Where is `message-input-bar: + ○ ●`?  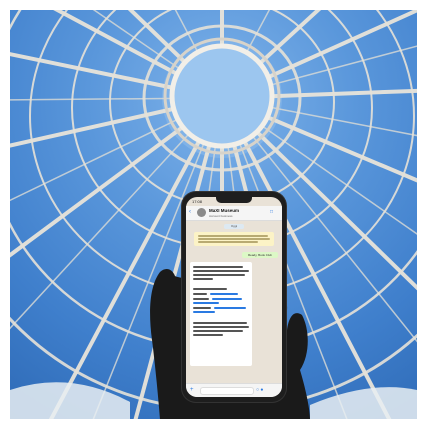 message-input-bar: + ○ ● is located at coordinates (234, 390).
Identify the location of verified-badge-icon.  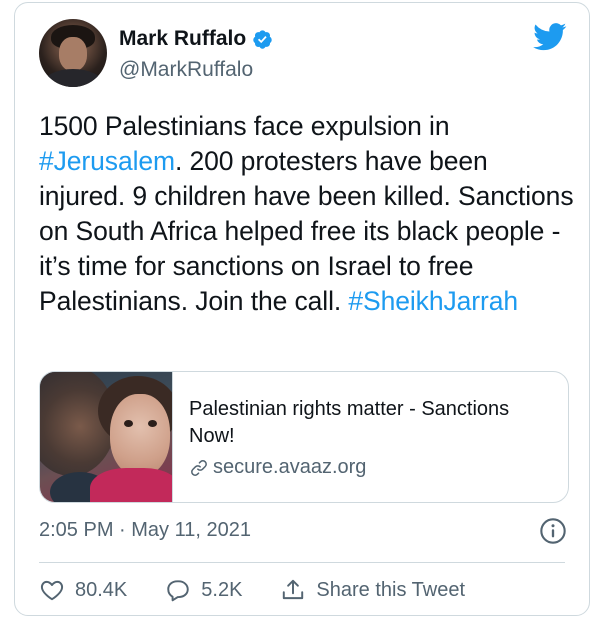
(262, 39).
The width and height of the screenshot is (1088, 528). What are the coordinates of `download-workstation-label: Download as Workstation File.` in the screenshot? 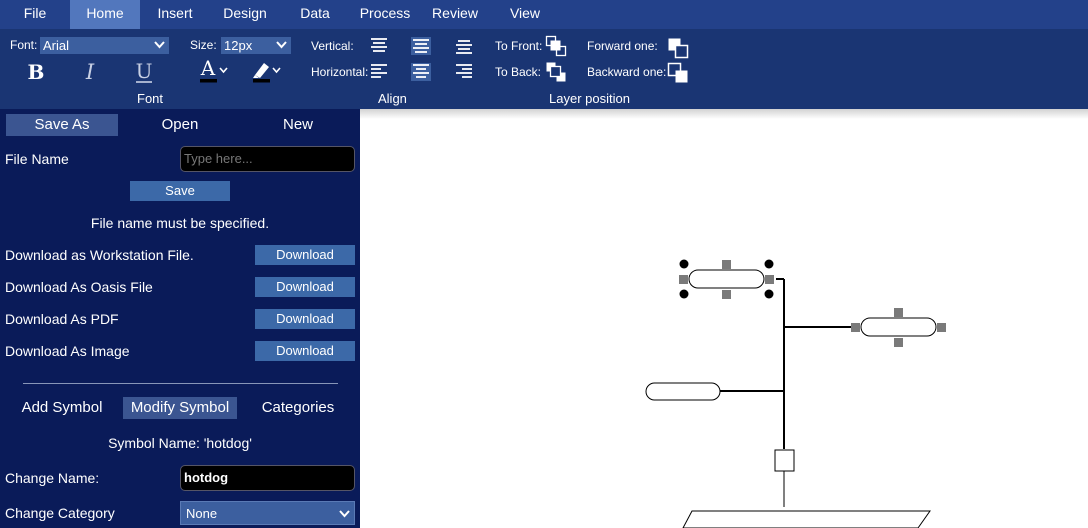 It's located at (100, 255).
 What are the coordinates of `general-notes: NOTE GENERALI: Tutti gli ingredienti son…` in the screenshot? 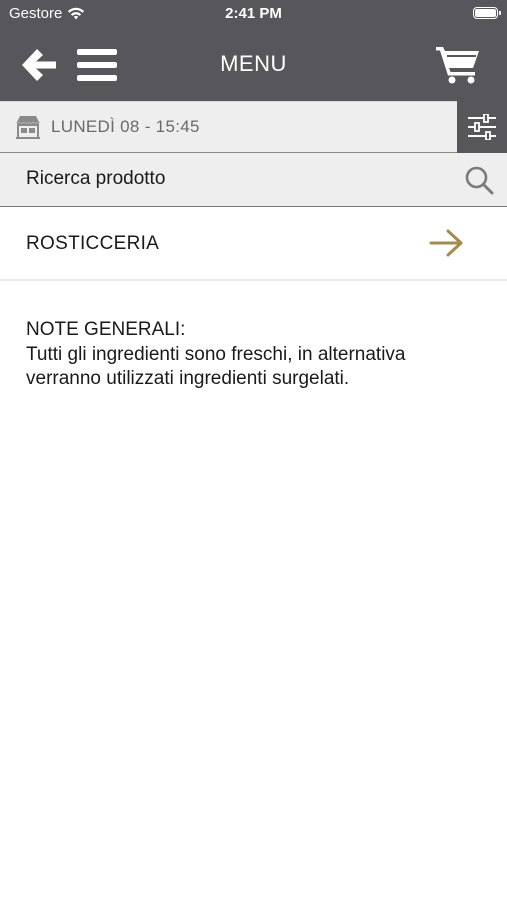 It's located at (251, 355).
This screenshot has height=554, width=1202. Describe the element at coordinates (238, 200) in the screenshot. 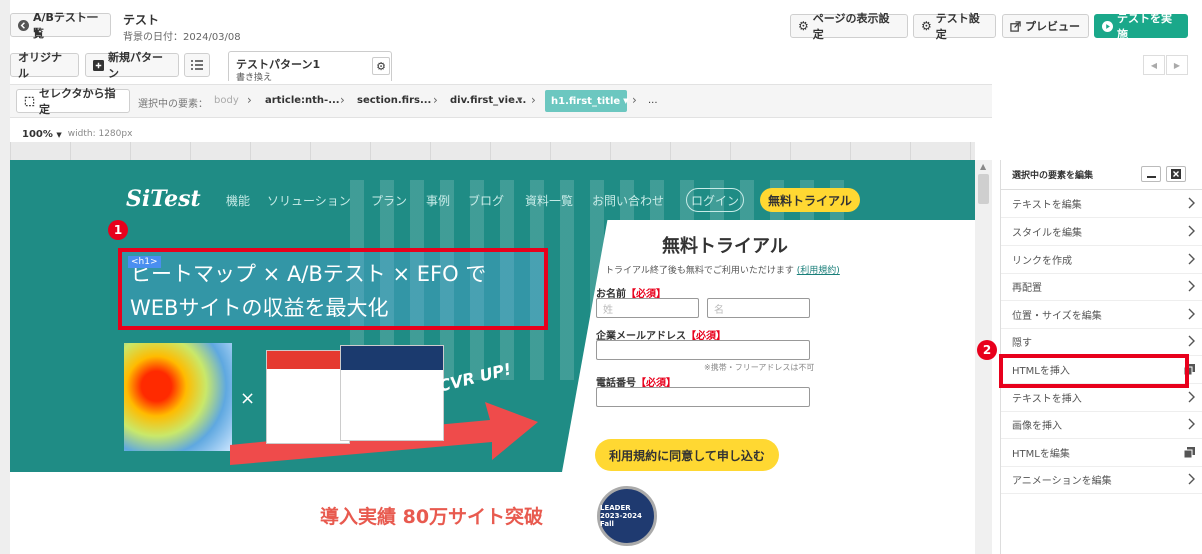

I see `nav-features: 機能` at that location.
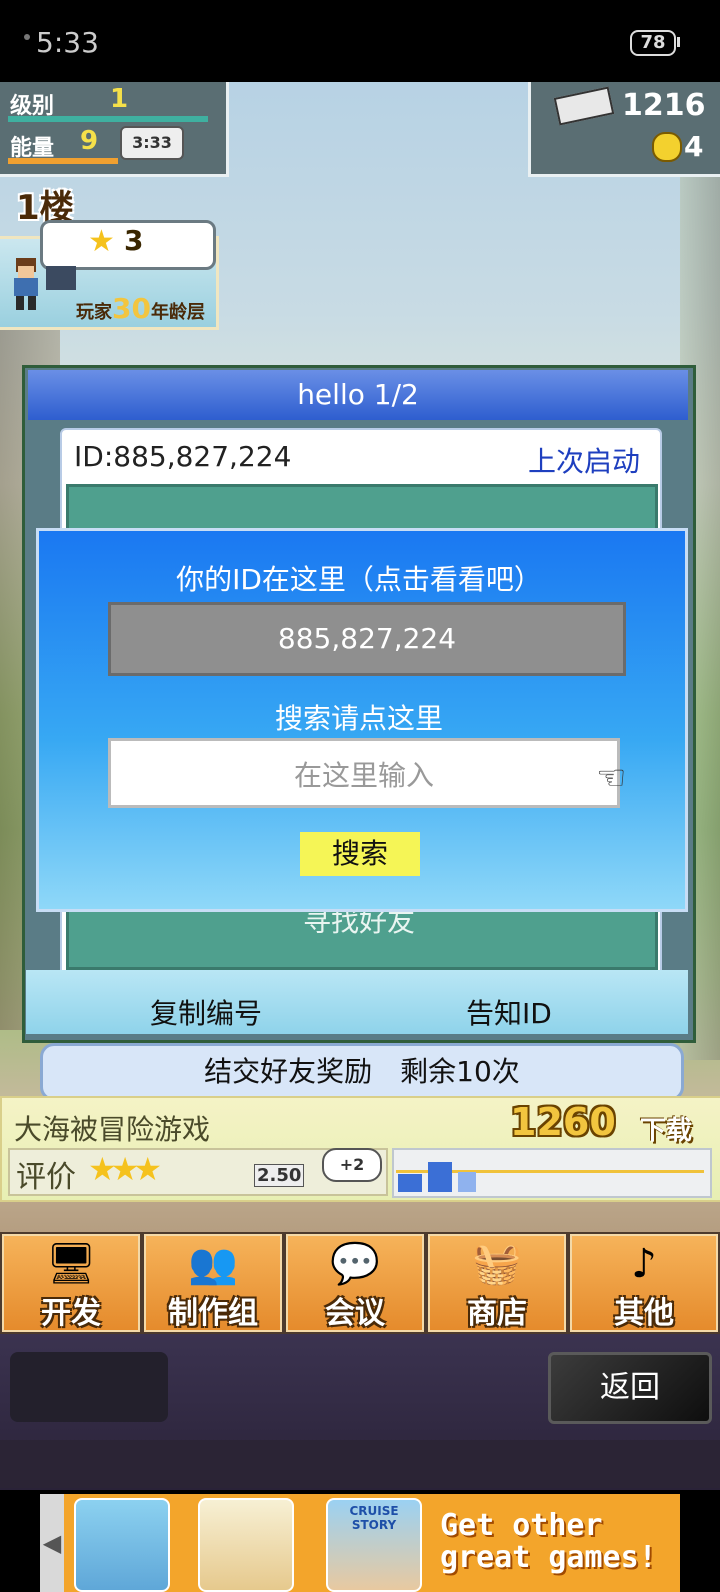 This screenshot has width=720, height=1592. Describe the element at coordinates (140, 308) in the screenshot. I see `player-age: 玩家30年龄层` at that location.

•••••

• Instructions to follow:
Turn everything from the line containing "This screenshot has height=554, width=1202." down to the end of the records into a numbered list, omitting blank lines and leaving out the pictures.

• Written answer:
1. This screenshot has height=554, width=1202. Describe the element at coordinates (238, 200) in the screenshot. 
2. I see `nav-features: 機能` at that location.
3.  This screenshot has width=720, height=1592. Describe the element at coordinates (140, 308) in the screenshot. I see `player-age: 玩家30年龄层` at that location.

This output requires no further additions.